[Pixel coordinate grounding data]

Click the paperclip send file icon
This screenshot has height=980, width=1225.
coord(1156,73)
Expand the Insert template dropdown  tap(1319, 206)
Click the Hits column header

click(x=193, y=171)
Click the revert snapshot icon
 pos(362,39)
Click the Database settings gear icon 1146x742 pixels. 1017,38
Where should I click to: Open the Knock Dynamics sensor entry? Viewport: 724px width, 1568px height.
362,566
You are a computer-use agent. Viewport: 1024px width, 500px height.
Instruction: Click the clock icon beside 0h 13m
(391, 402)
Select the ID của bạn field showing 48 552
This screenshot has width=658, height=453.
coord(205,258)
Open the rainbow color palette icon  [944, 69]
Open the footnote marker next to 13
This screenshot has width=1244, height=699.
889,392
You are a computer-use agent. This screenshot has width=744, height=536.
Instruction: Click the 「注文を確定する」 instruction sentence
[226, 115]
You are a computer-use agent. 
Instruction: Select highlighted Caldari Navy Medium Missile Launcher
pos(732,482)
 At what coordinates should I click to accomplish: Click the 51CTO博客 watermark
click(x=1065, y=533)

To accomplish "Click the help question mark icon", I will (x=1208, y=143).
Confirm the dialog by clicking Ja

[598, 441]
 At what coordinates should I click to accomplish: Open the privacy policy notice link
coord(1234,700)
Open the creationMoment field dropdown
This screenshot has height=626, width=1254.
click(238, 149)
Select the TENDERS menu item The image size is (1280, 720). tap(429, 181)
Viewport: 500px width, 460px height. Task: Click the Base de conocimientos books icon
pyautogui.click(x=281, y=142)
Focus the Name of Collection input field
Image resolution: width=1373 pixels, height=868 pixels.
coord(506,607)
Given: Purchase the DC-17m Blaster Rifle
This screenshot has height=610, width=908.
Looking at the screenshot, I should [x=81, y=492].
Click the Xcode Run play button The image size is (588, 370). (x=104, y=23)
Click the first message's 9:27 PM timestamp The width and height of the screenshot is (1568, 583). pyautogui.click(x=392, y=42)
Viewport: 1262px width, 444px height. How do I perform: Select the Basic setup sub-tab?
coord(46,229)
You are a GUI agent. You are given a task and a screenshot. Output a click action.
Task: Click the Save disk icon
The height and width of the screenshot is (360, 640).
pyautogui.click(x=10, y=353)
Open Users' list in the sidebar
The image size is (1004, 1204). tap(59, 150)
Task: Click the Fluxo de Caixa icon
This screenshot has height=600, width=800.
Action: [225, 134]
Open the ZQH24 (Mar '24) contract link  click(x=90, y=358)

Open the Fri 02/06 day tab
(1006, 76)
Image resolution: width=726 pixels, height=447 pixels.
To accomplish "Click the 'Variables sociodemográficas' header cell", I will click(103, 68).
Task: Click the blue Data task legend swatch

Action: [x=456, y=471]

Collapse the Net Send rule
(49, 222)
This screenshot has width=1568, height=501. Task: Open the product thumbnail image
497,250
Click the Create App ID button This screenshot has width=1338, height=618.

Your instructions:
What you write should match, character for character, the lines from the one with "Click the first" to the end of the data, both included.

Your solution:
Click the first message's 9:27 PM timestamp The width and height of the screenshot is (1568, 583). pyautogui.click(x=392, y=42)
Viewport: 1262px width, 444px height. How do I perform: Select the Basic setup sub-tab?
coord(46,229)
You are a GUI agent. You are given a task and a screenshot. Output a click action.
Task: Click the Save disk icon
The height and width of the screenshot is (360, 640).
pyautogui.click(x=10, y=353)
Open Users' list in the sidebar
The image size is (1004, 1204). tap(59, 150)
Task: Click the Fluxo de Caixa icon
This screenshot has height=600, width=800.
Action: [225, 134]
Open the ZQH24 (Mar '24) contract link  click(x=90, y=358)

Open the Fri 02/06 day tab
(1006, 76)
Image resolution: width=726 pixels, height=447 pixels.
To accomplish "Click the 'Variables sociodemográficas' header cell", I will click(103, 68).
Task: Click the blue Data task legend swatch

Action: [x=456, y=471]

Collapse the Net Send rule
(49, 222)
This screenshot has width=1568, height=501. Task: Open the product thumbnail image
497,250
Click the Create App ID button This screenshot has width=1338, height=618.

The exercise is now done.